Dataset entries

━━━━━━━━

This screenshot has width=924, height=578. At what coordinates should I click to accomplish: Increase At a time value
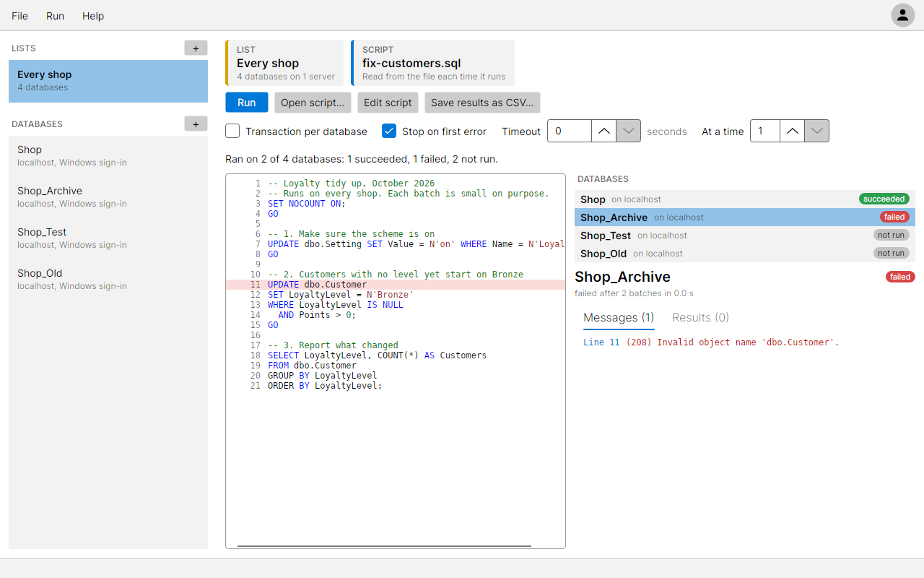click(x=793, y=131)
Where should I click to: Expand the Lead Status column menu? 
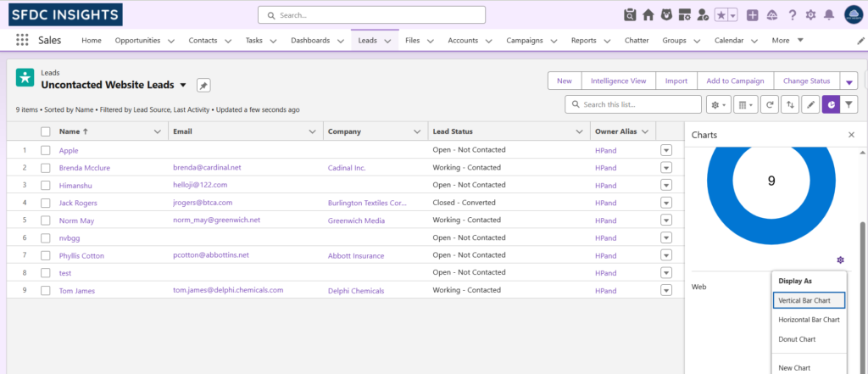577,131
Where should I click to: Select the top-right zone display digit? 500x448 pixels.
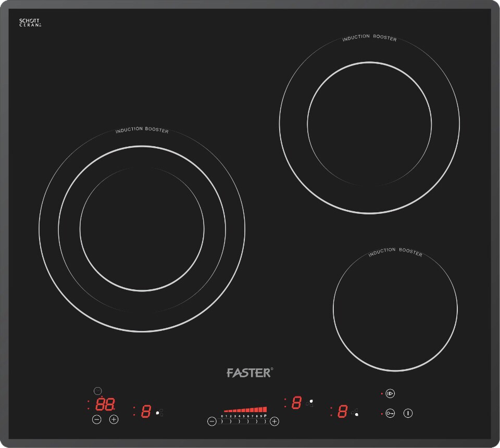tap(296, 402)
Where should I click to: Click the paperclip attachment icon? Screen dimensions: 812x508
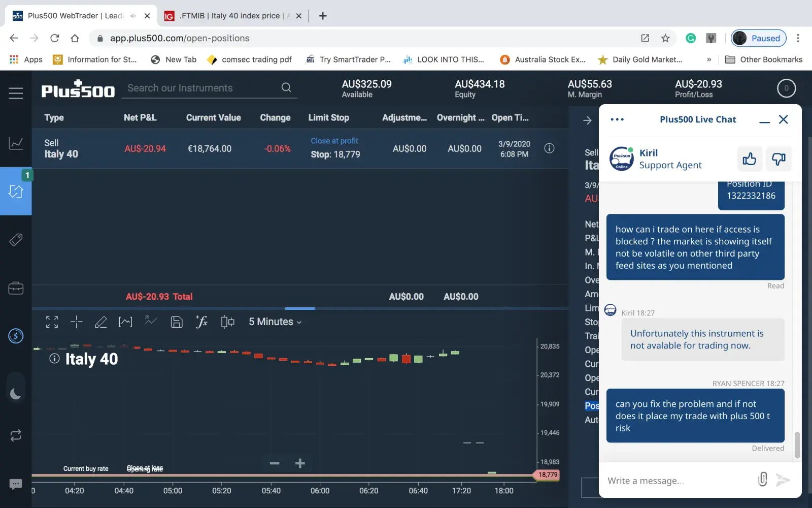click(x=762, y=479)
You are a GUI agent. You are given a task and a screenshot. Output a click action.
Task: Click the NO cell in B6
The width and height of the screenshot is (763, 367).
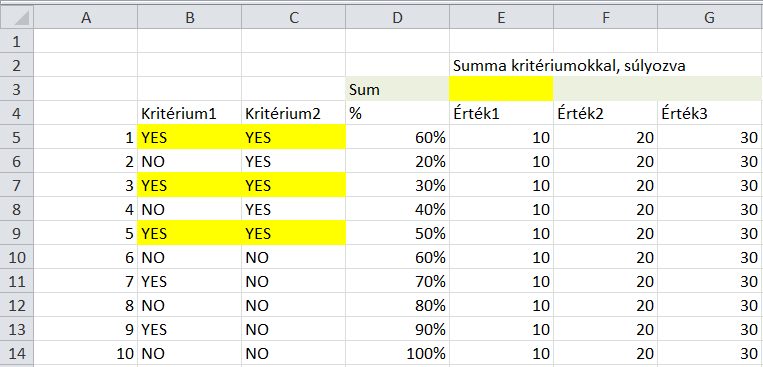[x=190, y=161]
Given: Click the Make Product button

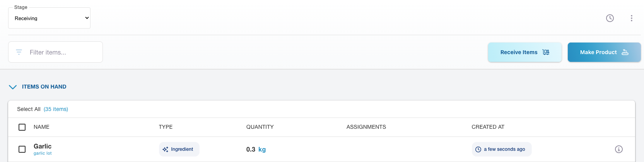Looking at the screenshot, I should 598,52.
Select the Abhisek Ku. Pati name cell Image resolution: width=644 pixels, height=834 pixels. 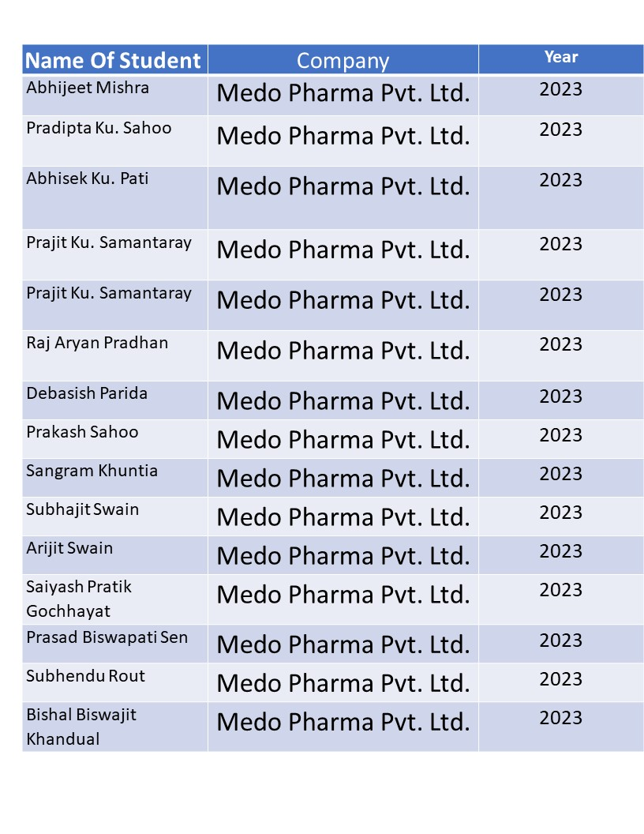[x=114, y=198]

━━━━━━━━

The answer should consist only of the lines above from the one with "Where should I click to: Select" through the one with "Task: Click the NO cell in B6", repeated exactly, with no pictures among them.

Where should I click to: Select the top-right zone display digit? 500x448 pixels.
tap(296, 402)
Where should I click to: Click the paperclip attachment icon? Screen dimensions: 812x508
click(x=762, y=479)
You are a GUI agent. You are given a task and a screenshot. Output a click action.
Task: Click the NO cell in B6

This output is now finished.